■ **DATA FOR THE TASK**
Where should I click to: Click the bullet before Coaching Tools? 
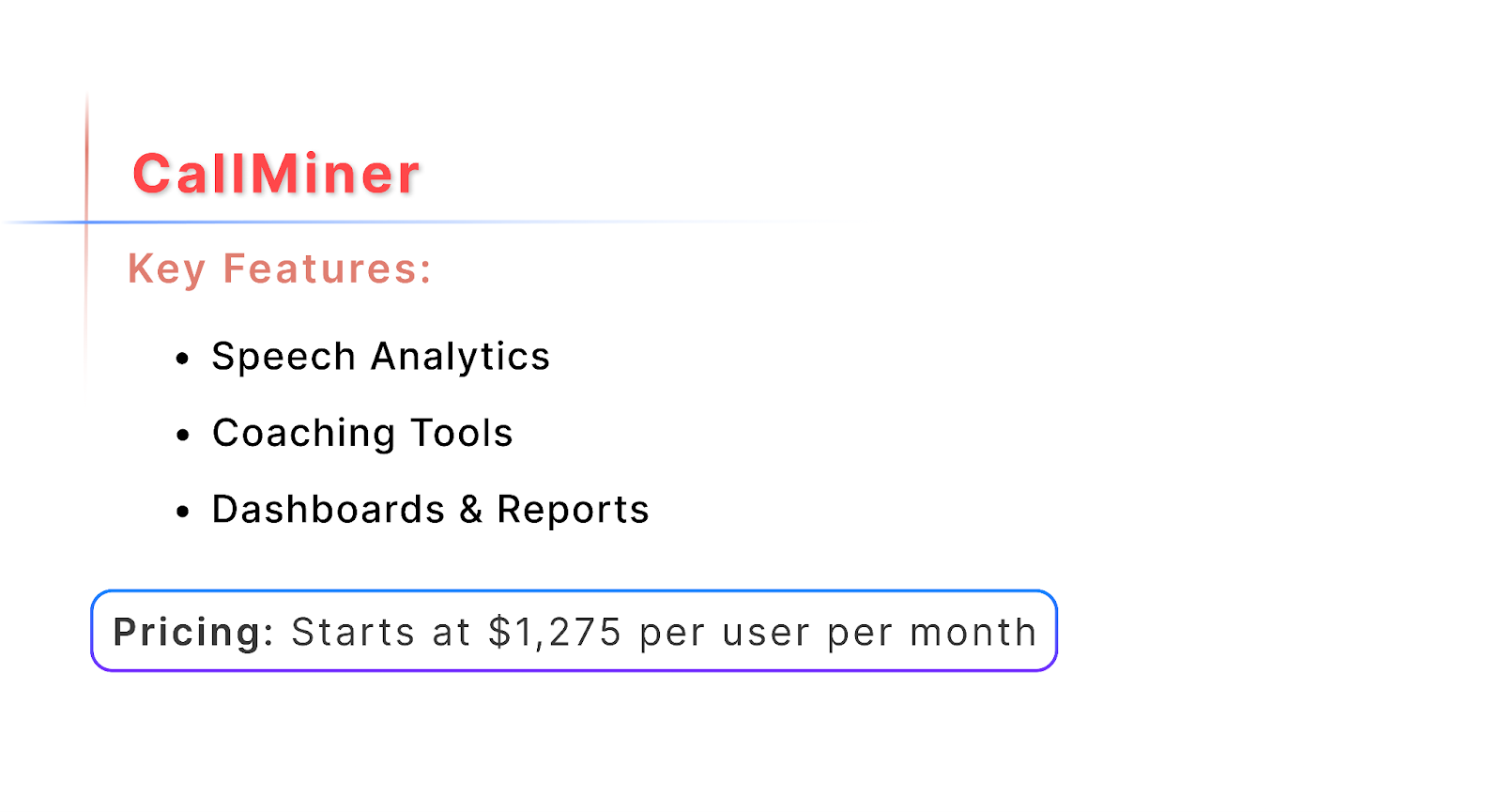tap(182, 435)
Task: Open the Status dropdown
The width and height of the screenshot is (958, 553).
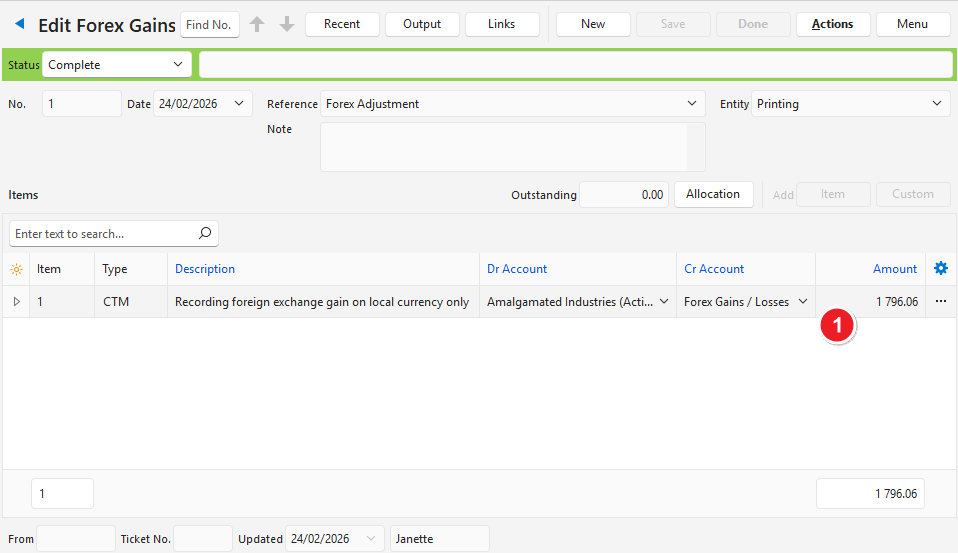Action: coord(178,65)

■ **TASK DETAILS**
Only the entries themselves should be output, word for word, with all pictures omitted.

■ **RESPONSE TO THE TASK**
Where should I click to: Click the bullet before Coaching Tools? 
tap(182, 435)
Task: Open the Status dropdown
The width and height of the screenshot is (958, 553).
Action: coord(178,65)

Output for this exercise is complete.